Geben Sie ausschließlich die Zeilen der folgenden Auflistung von der Zeile mit „Поскаржитися на контент (429, 2382)“ bis einschließlich der Zeile mit „Prom.ua (584, 2364)“ vollständig wieder. Multiplizieren Sie dabei jede Koordinate in den Antworten mit 0,3 und runden Sie auf ganze Zahlen, wobei Werte auf ,5 aufgerundet werden.

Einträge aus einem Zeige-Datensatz
====
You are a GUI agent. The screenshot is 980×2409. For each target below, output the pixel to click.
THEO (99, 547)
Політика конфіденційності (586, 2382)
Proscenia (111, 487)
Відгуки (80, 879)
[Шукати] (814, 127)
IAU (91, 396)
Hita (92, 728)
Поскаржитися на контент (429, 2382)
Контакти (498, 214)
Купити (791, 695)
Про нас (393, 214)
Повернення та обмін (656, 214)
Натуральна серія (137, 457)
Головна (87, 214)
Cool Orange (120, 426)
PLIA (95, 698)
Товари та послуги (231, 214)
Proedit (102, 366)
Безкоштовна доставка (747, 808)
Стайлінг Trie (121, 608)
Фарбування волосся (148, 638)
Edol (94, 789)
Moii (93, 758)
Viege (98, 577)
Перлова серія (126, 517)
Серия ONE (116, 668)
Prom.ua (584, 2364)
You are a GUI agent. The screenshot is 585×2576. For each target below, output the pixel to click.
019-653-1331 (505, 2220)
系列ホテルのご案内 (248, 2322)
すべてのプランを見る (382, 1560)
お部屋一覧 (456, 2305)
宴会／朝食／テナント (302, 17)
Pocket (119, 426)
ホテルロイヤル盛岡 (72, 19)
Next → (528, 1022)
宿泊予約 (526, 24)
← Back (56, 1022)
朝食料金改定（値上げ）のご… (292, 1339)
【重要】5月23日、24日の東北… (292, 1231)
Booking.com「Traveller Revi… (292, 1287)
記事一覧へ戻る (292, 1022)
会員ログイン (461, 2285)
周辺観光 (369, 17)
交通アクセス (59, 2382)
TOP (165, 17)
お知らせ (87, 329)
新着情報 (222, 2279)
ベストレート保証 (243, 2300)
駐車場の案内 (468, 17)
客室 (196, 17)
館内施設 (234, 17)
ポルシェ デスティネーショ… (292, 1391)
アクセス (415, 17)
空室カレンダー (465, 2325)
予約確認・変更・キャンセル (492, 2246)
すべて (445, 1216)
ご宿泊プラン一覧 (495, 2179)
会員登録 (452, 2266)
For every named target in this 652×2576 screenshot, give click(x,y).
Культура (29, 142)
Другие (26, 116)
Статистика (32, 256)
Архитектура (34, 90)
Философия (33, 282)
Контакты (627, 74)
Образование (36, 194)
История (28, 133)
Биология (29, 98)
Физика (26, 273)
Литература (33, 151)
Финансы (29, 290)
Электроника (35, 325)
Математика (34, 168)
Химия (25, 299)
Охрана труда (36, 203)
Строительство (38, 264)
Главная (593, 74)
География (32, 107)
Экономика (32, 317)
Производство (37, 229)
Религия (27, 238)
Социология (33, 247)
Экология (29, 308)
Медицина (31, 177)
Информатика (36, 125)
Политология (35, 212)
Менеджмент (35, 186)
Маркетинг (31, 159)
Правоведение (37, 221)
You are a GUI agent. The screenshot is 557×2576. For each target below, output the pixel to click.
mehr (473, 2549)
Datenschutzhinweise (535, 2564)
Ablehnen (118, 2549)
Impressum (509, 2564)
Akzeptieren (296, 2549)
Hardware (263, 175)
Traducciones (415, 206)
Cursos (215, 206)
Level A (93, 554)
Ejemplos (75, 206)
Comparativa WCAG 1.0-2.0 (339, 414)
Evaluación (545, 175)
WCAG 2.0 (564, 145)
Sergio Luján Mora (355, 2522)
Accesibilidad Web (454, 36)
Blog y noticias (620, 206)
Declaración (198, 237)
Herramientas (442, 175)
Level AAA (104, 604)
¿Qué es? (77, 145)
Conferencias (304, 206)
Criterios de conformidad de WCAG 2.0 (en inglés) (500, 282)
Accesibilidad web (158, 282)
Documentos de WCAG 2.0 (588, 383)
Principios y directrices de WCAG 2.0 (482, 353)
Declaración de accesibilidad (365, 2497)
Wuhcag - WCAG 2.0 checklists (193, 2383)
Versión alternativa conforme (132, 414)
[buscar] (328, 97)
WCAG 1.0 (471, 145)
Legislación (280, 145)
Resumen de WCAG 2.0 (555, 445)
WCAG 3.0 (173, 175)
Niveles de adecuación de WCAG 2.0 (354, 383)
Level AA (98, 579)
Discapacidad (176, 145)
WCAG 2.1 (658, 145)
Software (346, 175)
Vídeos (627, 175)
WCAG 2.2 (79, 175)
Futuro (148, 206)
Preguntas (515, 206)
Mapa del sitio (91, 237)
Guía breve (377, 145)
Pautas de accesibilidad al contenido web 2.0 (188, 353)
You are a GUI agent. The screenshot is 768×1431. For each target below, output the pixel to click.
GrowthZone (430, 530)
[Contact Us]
====
◆ **Ergebnis der Übung**:
Поскаржитися на контент (129, 715)
Контакти (149, 64)
Купити (237, 209)
Про нас (118, 64)
Повернення та обмін (197, 64)
Натуральна серія (41, 137)
Головна (26, 64)
Cool Orange (36, 128)
PLIA (29, 209)
Товари та послуги (69, 64)
Proedit (31, 110)
Безкоштовна доставка (224, 242)
Стайлінг Trie (36, 182)
Фарбування волосся (44, 191)
Edol (28, 237)
Moii (28, 227)
Viege (29, 173)
Перлова серія (38, 155)
Серия ONE (35, 200)
Prom.ua (175, 709)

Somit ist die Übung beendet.